Hamlet, a former executive at an apartment management and development firm, expanded into the housing business by starting a separate non-profit, GMF Preservation of Affordability Corp., in 2004. The housing unit transferred $7.1 million to the ministry in 2014, according to federal tax filings, subsidizing its missionary work, which includes training pastors, producing a national radio program and undertaking evangelistic crusades overseas.

GMF’s “main concern is for the residents of our affordable housing communities,” Hamlet said. “We entered this space to make a difference in the lives of our residents.”

GMF is also a lucrative family business. Hamlet was paid $535,000 in salary and benefits in 2014, according to GMF’s tax records. Four other family members received $218,000. Hamlet said his compensation is in line with peers in the industry.

Failing Grade

Conditions deteriorated after the GMF acquisition, according to federal inspection reports. HUD, which is responsible for overseeing the low-income housing it subsidizes, gave the apartments a score of 67 when they were inspected October 2012. A passing score is 60. In 2014, it dropped to 38.

Jessica Johnson-Peterson holds her sleeping daughter.
Jessica Johnson-Peterson holds her sleeping daughter.
Photographer: Andrea Morales/Bloomberg

After inspections in April and December 2015, HUD gave GMF a list of health and safety violations that required immediate response. The April inspection of 30 buildings and 25 units found “life threatening” breaches including exposed wires and blocked emergency exits, as well as buckled ceilings, cracked windows and leaking pipes.

In January, HUD found missing or inoperable smoke detectors, blocked emergency and fire exists and other deficiencies, according to a Feb. 3 letter from the agency. HUD cut off Section 8 project-based rental assistance payments, which are used to pay bondholders.

“The abatement came as a surprise to us,” Hamlet wrote in an e-mail to trustee Bank of New York Mellon that was disclosed in a bond filing.

GMF’s failure to comply with the conditions of its contract with HUD triggered a technical default. Without the federal subsidies, GMF is likely to miss payments due to investors within the next two years unless the apartments can be sold for enough money to retire the debt, S&P said on Feb. 19, when it cut the rating 10 ranks to CCC+, seven steps below investment grade.

Hamlet said the default is a rarity. “Our bond issues historically have performed well,” he said. This “is the first bond default I have had in my career in this space.”

GMF is in discussions with two separate groups interested in purchasing the Warren and Tulane apartments, Hamlet said in a March 7 letter to Bank of New York Mellon.

Scrutiny Elsewhere

Officials have revealed poor living conditions at other GMF apartments. An August HUD inspection at a GMF’s Eureka Gardens complex in Jacksonville found mold, water damage, broken windows and appliances, and peeling paint. After being ordered to fix the violations, the building passed a follow-up inspection, said HUD spokesman Jereon Brown. At Serenity Towers, a 396-unit complex in Memphis, a report released last month by the city’s code enforcement unit found that more than a third of the apartments had bedbugs. The inspection also revealed broken and damaged windows, ceiling leaks and damaged toilets.
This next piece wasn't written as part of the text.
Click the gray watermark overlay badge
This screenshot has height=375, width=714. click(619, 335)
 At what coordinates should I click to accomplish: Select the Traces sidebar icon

Hamlet said that GMF has spent “millions” in Jacksonville and $200,000 to combat the bedbug infestation in Memphis, saying “much progress” has been made there.

Residents of the Warren and Tulane apartments are getting a fresh start: federal housing officials have begun planning to relocate them.

“I’m ecstatic,” said Jessica Johnson-Peterson. “I feel like it’s an opportunity to be able to provide better chances for my children and a better environment to raise my children.”